Tunis, June 17, 2010 – The World Bank’s Board of Executive Directors today approved two loans and a grant from the Global Environment Facility (GEF) to support Tunisia’s development program, in particular the Northern Tunis Wastewater Project, at a total cost of US$68.63 million, and a second Natural Resource Management Project, in the amount of US$57.84 million. These projects will support a number of major sectors in the country, including water, the environment, and agriculture.
The basic objectives of the Northern Tunis Wastewater Project are, first, to reduce the environmental impact of treated wastewater discharge in the Gulf of Tunis by building a submarine outfall to significantly improve the seawater quality on the beaches of northern Tunis. The second objective is to support the implementation of the National Program for Wastewater Reuse. This project will support the first phase of the program, to be implemented by the National Sanitation Office (ONAS), whose aim is to develop the necessary infrastructure to increase the quantity and quality of treated wastewater available to farmers in order to encourage its reuse in agriculture in the area of the Borj Touil irrigated perimeter. This project is financed by a World Bank loan of US$52 million and a GEF grant of US$8.03 million. The Tunisian Government is contributing about US$ 8.6 million.
In the rural environmental sector, the second Natural Resource Management Project is aimed at enhancing living conditions in the rural communities of three governorates (Jendouba, Kasserine, and Médenine). These improvements will include better access to infrastructure and basic services, promotion of income-generating activities, and the use of best natural resource management practices through encouragement of an integrated community development approach.

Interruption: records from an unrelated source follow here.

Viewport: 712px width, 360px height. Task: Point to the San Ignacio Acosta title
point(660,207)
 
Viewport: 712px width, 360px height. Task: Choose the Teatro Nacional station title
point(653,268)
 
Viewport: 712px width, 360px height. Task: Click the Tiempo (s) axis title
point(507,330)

Another project objective is to curb the threat to vulnerable agricultural production systems associated with soil degradation and climate change in targeted zones, while developing options to combat land-based pollution of the Mediterranean Sea. The project will help the regional commissioners for agricultural development (CRDA) and local development institutions to systematically incorporate an integrated participatory approach to investments and local community development planning in 72 imadas, and possibly others, in the three above-mentioned governorates.
The World Bank is supporting a total of four projects in Tunisia’s water sector and six in the environment sector.